Repeat only the lines between the one with "Task: Open the VMware Help menu" and the end of the material below, both ends included. Omit any picture.

------------------------

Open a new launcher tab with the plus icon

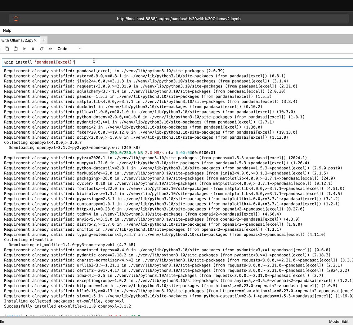[x=44, y=40]
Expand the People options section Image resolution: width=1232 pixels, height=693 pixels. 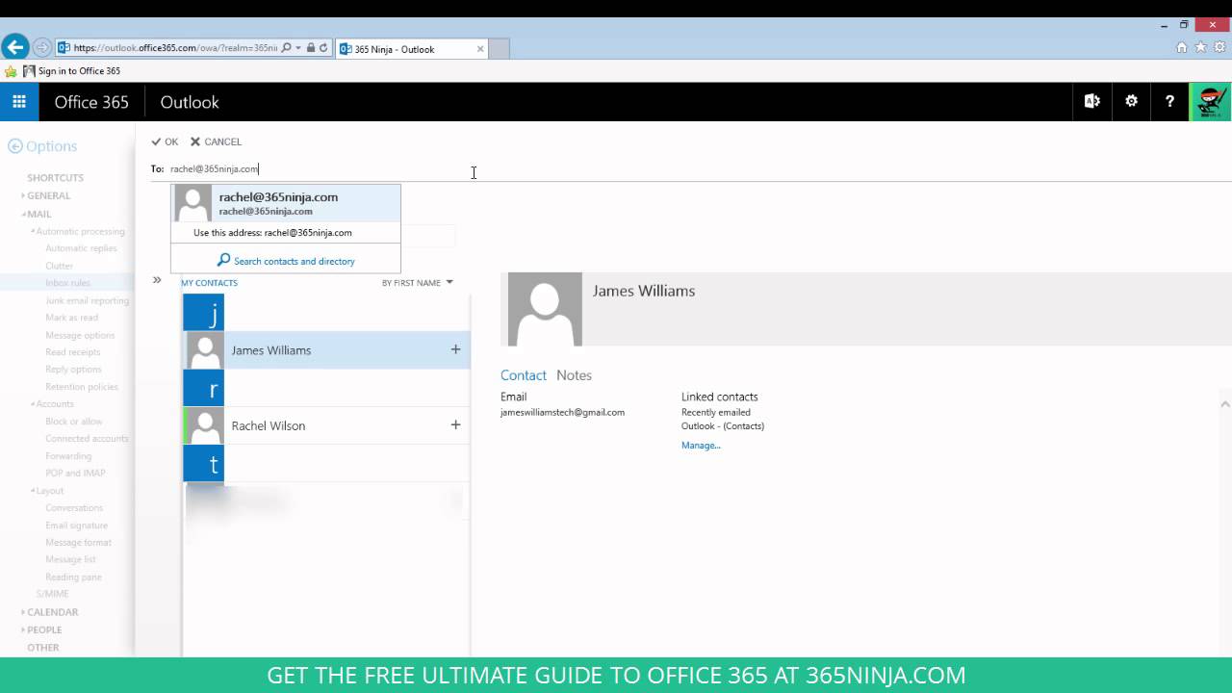43,629
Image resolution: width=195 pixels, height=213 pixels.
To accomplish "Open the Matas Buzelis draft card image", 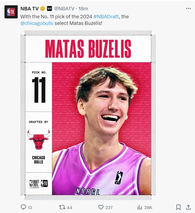I will [88, 115].
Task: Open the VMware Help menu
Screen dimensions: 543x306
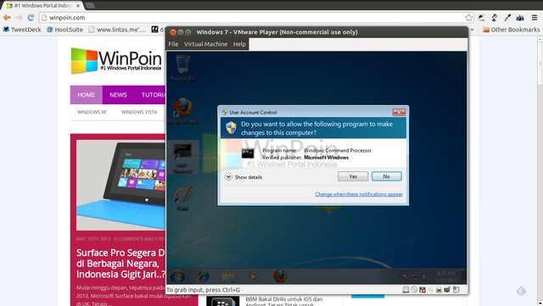Action: (x=239, y=44)
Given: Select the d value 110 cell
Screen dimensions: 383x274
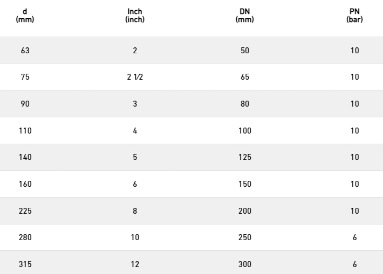Looking at the screenshot, I should 25,131.
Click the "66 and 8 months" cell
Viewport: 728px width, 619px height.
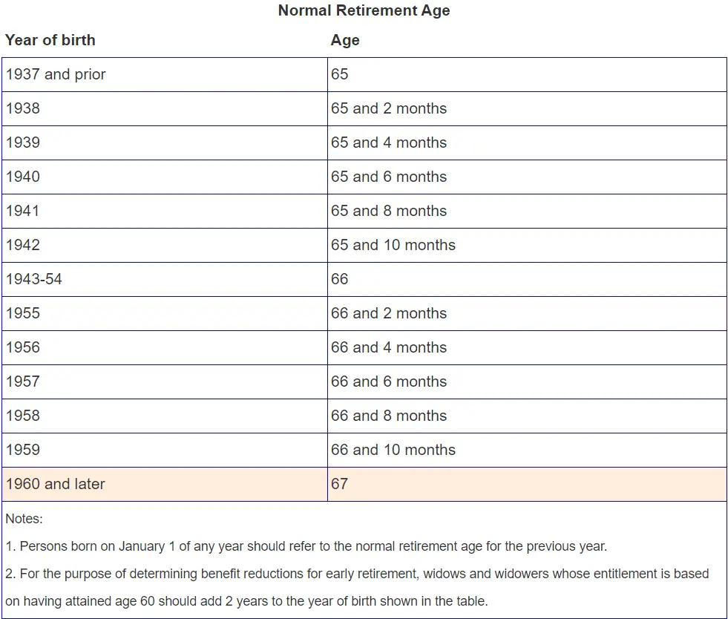coord(389,416)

------------------------

■ SOLVED EXERCISE ■
Task: Open the VMware Help menu
Screen dimensions: 543x306
Action: (x=239, y=44)
Given: Select the d value 110 cell
Screen dimensions: 383x274
Looking at the screenshot, I should 25,131.
Click the "66 and 8 months" cell
Viewport: 728px width, 619px height.
coord(389,416)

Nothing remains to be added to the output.